He said that a base translator, who is accomplished in both linguistics and theology, initially translates each text. That translation is then evaluated by a team of four bishops, who present the text to the 11 bishops who serve ICEL. The text then goes to the 11 conferences that those bishops represent.

There, comments and recommendations are made, after which it is sent back to

ICEL. The commission makes adjustments to the translation and then it goes back to the 11 conferences for review. With a two-thirds majority vote, it is approved and sent to the Holy See.

Gregorian chant

Msgr. Wadsworth, an accomplished musician and leader of a choir that performs internationally, also noted that the new Missal contains more music that any other Missal in the history of the Church.

"The music is Gregorian chant -- with which I believe you are familiar," he said with a smile. "The Latin and the English sometimes appear side by side, which is a powerful way to reinforce that the singing of chant in Latin is perfectly alright in an English celebration of the Mass."

He went on to encourage students in their study of Latin, saying that the language is the "matrix" of much of western civilization and even more so of the Church -- particularly with sacred liturgy.

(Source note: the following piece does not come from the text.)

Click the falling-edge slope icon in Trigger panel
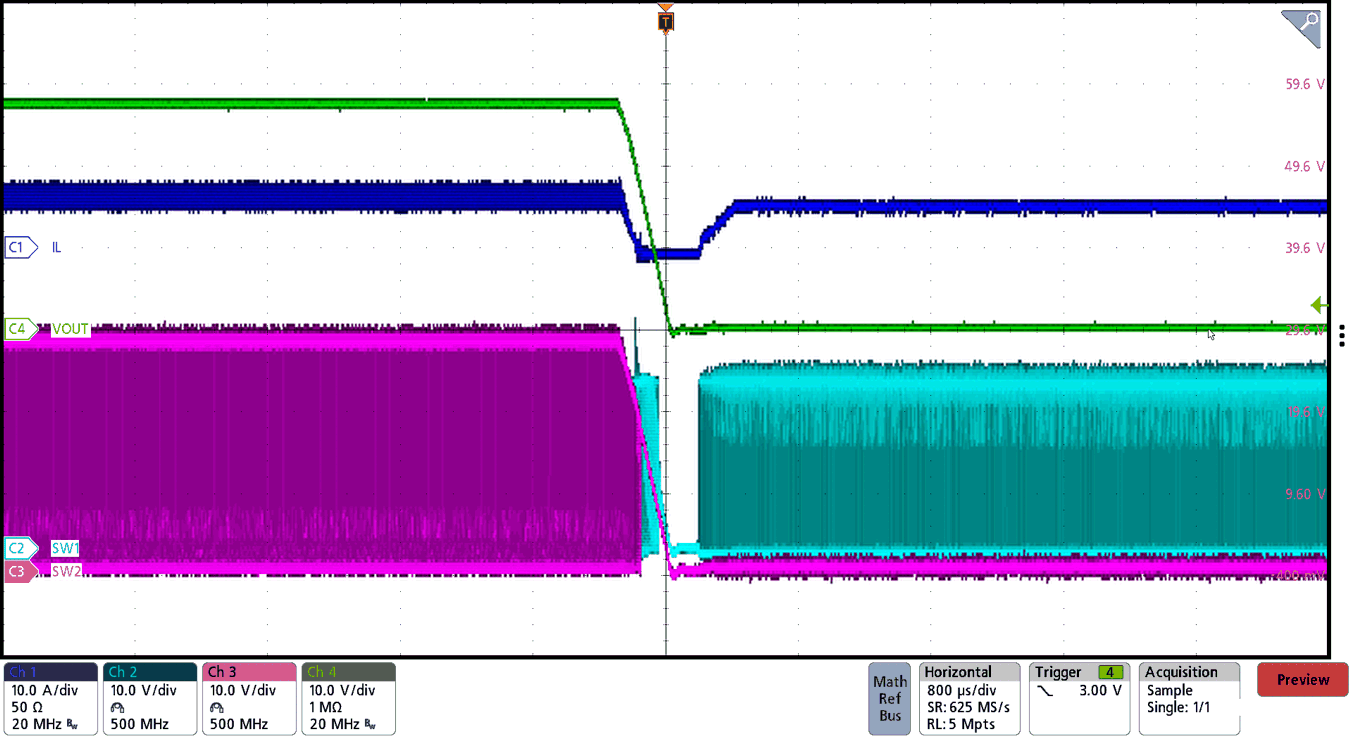The image size is (1350, 737). [1046, 690]
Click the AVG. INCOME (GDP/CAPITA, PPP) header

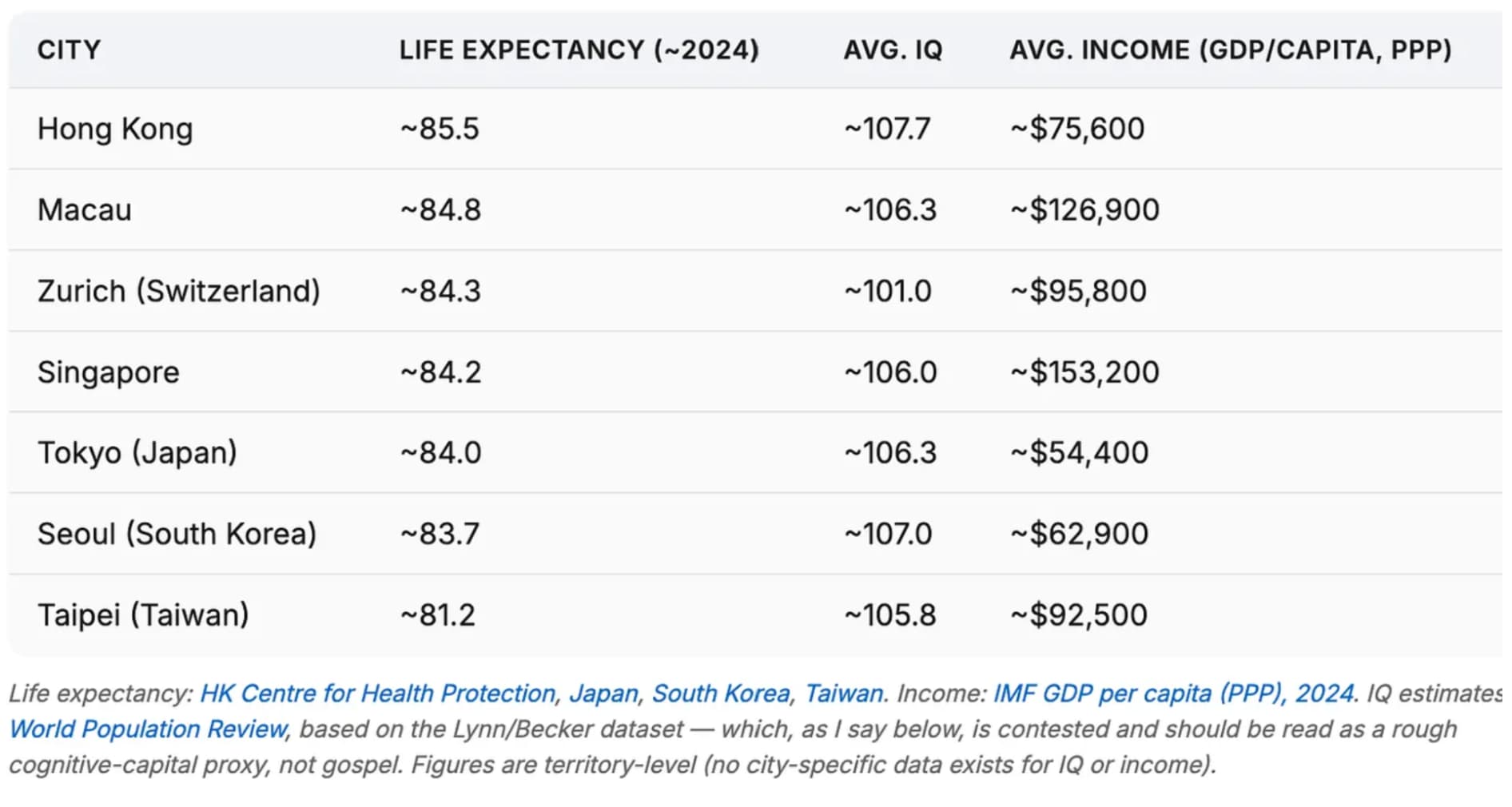point(1231,50)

"The number of men and women who have the necessary command of the language is pitifully small at the present. It has dwindled," he said. "You are part of the new wave that's going to produce a new generation of scholars that will have not only these skills, but the sensibility to understand what the liturgy is about because you've been formed with Catholic theology. It is not sufficient to be a linguist. You have to be a linguist who understands the theology of the liturgy and who understands the truest purpose of the liturgy."

Concluding, Msgr. Wadsworth said that the purpose of the production of the English edition of the Missal -- and the guiding purpose in all of ICEL's activity -- is to create a dignified celebration of the sacred liturgy enabling all people to come to a greater experience of the saving mysteries that are celebrated.

The new translation of the Mass will be implemented in the United States on Nov. 27.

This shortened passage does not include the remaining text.